Les organisations soulignent aussi que ce financement continu, en plus d'être "incompatible avec les droits humains", se double d'une "absence d'évaluation et de révision", à laquelle pourtant la France est tenue, puisque "le droit international des droits de l'Homme confie aux États la responsabilité d'assurer les évaluations d'impact ex-ante, en cours et ex-post de tout financement public des écoles privées éligibles".
L'ONU demande à la France un bilan des effets du financement à BIA
Enfin, les co-signataires de cet appel soulignent aussi que "face aux éléments de preuve démontrant les impacts négatifs des opérations de BIA sur les droits de l'Homme, la France n'a entrepris aucune mesure pour remédier à la situation. Et ce, malgré l'obligation claire des États de garantir l'accès aux recours en cas de violation des droits de l'Homme, notamment lorsque l'infraction est causée par un acteur du secteur privé".

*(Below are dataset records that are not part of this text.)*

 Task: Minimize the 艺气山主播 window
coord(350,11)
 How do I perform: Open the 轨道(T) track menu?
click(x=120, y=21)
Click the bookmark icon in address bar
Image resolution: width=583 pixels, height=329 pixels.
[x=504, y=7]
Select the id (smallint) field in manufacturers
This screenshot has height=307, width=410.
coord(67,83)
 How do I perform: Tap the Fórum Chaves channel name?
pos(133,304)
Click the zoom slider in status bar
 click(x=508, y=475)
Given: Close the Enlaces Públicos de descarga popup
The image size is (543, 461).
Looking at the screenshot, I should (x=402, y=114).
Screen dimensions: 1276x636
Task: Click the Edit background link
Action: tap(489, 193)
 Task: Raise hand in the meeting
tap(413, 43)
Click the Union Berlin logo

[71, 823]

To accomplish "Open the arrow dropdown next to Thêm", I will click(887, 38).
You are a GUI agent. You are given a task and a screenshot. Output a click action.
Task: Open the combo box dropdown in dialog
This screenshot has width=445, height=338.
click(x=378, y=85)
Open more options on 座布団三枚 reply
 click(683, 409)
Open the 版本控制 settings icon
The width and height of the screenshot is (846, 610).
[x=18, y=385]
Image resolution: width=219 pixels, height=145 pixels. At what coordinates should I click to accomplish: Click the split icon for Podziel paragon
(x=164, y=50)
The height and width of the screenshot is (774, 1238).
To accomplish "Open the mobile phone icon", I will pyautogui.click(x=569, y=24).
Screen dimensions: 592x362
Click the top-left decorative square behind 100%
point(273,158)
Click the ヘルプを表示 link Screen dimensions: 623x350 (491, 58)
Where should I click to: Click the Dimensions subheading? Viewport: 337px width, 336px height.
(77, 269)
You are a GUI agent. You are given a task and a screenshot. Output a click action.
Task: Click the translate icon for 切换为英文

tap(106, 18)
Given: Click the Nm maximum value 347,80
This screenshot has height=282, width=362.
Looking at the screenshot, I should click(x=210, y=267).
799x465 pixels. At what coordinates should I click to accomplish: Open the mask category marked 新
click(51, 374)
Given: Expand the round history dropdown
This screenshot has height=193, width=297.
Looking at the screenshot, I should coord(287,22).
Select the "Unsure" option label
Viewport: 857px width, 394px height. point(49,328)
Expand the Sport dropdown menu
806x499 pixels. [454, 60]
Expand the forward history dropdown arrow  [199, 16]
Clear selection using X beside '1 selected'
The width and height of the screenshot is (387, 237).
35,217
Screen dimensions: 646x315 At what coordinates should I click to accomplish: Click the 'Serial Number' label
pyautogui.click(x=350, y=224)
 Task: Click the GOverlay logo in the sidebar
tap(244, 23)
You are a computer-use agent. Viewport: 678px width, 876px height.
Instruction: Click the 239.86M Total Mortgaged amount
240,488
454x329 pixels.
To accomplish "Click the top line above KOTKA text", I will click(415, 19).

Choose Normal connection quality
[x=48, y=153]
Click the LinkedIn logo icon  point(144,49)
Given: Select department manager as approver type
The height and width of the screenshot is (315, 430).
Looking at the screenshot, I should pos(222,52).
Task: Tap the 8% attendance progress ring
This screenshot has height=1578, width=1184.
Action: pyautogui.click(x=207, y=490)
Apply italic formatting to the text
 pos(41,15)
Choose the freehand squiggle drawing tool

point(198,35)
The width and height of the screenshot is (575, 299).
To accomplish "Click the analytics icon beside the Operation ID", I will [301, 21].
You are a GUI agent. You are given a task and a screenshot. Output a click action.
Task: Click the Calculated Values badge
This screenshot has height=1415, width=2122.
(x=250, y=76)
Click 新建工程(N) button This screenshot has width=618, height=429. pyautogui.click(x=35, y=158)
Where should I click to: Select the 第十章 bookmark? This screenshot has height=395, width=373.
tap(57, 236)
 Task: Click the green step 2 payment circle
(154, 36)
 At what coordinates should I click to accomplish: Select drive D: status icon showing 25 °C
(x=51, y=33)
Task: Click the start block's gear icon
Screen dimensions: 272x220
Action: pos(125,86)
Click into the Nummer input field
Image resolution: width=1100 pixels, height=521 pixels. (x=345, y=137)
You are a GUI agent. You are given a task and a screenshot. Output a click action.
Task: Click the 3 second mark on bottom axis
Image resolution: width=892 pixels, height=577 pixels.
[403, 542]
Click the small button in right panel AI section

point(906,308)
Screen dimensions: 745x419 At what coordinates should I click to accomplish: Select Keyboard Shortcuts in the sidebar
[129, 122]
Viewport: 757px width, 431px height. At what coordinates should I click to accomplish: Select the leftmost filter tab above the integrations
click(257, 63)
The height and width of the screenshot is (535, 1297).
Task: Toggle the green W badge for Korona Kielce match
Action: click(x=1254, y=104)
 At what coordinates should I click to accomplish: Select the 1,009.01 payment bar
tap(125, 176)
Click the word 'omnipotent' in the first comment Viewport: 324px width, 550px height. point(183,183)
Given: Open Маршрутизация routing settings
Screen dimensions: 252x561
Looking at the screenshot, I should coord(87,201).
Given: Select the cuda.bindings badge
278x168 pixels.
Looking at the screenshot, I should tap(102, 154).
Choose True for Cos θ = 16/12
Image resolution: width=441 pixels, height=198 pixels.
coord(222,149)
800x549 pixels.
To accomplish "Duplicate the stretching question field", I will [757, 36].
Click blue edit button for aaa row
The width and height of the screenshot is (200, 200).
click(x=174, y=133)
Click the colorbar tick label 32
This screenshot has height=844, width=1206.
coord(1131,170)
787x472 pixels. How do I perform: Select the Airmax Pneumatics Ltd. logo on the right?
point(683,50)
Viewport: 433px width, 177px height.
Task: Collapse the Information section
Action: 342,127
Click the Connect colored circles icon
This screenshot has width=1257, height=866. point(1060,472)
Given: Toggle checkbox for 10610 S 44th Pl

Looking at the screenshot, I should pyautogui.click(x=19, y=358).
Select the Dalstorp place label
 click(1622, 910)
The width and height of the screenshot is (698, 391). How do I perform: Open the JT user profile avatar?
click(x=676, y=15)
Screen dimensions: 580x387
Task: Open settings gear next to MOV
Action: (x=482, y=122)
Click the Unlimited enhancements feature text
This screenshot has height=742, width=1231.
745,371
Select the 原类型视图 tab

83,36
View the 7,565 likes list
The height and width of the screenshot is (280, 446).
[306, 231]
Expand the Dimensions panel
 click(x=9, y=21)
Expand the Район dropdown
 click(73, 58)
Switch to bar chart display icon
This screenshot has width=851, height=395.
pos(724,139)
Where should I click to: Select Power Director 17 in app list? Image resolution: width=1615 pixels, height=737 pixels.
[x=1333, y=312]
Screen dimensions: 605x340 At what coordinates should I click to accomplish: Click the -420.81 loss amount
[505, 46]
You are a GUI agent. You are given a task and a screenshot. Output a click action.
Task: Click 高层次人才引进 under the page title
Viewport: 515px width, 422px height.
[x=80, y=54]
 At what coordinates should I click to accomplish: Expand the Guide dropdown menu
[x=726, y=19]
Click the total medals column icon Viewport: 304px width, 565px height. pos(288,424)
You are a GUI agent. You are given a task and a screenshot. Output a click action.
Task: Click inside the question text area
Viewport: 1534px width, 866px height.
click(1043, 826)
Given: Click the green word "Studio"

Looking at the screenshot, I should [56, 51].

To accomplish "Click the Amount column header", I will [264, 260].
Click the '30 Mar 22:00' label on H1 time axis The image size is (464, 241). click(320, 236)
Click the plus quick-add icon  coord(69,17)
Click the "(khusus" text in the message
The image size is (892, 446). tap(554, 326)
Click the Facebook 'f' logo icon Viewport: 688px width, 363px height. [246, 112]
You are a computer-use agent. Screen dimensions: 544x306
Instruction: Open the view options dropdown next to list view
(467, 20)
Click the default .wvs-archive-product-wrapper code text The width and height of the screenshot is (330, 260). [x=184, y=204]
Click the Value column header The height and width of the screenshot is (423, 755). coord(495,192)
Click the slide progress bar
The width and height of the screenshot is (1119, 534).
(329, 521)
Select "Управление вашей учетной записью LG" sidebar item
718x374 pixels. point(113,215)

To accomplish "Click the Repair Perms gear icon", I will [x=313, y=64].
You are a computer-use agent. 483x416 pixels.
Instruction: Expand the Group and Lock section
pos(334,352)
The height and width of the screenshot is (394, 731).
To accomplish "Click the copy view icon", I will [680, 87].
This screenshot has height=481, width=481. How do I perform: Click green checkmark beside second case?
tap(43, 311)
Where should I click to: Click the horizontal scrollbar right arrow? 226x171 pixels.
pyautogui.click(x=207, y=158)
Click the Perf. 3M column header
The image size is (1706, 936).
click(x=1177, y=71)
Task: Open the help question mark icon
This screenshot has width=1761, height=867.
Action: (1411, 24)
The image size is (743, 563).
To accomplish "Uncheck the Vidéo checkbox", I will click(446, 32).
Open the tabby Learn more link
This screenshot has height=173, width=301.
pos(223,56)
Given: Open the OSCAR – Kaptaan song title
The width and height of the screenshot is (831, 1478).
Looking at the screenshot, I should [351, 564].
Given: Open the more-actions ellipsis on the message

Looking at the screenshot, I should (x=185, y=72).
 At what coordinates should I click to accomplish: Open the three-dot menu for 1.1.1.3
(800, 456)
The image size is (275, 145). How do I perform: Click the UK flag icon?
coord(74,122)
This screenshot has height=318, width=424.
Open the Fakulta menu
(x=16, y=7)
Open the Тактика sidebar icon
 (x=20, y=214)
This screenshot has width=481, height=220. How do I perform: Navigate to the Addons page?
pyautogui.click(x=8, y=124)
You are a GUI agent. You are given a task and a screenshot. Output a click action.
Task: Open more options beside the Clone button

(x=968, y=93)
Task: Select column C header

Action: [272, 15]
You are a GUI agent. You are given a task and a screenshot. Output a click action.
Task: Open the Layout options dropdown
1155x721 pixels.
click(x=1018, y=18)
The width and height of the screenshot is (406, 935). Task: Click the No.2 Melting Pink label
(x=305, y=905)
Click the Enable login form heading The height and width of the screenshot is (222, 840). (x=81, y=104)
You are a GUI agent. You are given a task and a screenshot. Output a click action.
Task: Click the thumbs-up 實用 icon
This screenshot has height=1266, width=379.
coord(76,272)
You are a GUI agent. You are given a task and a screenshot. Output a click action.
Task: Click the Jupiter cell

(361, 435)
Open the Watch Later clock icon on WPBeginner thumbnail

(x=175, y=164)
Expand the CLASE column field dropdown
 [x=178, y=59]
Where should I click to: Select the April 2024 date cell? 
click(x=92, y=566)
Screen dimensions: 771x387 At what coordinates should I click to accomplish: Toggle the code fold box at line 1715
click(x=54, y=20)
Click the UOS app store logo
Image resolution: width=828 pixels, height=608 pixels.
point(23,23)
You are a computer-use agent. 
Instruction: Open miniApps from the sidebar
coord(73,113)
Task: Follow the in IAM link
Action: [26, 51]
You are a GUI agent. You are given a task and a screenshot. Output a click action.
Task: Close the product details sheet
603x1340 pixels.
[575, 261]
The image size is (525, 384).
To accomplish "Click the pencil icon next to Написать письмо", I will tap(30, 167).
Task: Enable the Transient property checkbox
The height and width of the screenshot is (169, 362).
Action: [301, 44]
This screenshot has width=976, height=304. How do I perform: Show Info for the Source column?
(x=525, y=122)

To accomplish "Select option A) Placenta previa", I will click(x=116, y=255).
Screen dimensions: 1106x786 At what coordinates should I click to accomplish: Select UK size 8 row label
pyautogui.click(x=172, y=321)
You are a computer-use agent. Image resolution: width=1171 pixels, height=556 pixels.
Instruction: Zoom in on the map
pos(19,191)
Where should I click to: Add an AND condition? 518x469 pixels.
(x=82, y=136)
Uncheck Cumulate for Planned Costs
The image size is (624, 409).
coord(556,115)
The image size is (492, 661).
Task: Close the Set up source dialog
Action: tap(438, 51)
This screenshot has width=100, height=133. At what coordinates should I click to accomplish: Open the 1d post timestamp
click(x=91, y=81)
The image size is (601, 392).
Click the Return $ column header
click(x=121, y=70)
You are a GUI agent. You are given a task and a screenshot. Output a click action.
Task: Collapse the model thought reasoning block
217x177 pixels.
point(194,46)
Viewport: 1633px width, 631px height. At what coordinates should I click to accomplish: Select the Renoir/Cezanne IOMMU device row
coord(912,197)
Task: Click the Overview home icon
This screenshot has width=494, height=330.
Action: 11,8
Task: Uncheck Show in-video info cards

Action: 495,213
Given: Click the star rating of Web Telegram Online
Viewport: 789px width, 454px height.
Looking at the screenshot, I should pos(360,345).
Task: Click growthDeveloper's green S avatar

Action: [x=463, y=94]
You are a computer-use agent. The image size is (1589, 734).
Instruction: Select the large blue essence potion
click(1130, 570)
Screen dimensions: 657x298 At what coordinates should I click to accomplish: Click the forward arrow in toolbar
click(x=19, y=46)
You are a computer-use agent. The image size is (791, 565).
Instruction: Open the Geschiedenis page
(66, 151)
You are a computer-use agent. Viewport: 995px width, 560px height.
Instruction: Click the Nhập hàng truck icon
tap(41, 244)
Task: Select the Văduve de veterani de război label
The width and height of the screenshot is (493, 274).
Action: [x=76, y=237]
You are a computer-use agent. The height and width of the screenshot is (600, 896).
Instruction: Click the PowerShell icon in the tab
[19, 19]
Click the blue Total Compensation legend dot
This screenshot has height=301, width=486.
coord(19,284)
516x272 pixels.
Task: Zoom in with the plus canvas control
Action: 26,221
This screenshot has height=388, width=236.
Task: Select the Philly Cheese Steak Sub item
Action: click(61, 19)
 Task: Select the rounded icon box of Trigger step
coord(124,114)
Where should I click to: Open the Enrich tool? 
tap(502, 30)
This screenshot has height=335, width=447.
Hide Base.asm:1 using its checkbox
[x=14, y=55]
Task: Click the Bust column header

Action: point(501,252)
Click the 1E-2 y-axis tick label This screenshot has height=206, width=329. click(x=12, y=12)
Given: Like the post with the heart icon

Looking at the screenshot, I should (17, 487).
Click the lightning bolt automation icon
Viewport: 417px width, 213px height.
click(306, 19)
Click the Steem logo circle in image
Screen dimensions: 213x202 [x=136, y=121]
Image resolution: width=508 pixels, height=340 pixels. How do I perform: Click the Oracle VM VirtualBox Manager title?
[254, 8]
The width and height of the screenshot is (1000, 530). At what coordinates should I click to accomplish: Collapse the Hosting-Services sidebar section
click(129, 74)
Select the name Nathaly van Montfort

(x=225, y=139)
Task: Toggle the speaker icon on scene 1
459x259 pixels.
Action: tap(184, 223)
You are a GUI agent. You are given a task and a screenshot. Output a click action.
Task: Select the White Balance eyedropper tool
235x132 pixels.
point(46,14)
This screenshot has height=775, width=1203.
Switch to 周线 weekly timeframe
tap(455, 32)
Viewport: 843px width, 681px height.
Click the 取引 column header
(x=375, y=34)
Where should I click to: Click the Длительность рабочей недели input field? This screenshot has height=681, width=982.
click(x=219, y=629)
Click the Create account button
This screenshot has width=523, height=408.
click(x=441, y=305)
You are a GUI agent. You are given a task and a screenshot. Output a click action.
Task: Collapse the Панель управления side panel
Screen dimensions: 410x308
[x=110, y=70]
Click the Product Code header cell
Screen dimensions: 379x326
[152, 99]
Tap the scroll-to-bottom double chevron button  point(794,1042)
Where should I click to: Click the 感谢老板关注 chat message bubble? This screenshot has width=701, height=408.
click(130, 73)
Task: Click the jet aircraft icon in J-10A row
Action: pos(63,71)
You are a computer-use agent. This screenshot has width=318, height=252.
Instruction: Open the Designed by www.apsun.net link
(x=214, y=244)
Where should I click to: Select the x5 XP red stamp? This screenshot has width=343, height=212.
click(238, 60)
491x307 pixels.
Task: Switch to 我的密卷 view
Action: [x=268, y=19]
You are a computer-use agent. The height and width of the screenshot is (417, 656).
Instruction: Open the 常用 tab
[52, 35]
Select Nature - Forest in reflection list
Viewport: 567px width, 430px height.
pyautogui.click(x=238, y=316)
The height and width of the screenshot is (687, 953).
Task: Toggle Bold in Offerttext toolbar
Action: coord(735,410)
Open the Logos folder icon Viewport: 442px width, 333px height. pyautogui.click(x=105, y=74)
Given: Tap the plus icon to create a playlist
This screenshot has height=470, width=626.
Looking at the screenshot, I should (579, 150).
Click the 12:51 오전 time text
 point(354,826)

L'appel des organisations semble avoir été entendu puisque le 6 avril, dans le cadre d'une demande d'informations en préparation du 5e rapport périodique que la France devra soumettre à l'ONU, le Comité des droits économiques, sociaux et culturels, exprime, au titre de sa demande de renseignement concernant les outils méthodologiques d'analyse de l'effet des opérations financées par les institutions d'aide au développement sur les droits prévus par le Pacte, la demande d'un "bilan tiré de l'incidence sur les droits énoncés dans le Pacte du financement accordé par l'institution financière Proparco au fonds Novastar East Africa Fund, qui soutient les activités de Bridge International Academies".
Selon le rapport soumis à l'ONU par les 13 organisations, la prise de participation de Proparco dans le fonds Novastar Ventures East Africa Fund s'élève à environ 5,5 millions de dollars américains.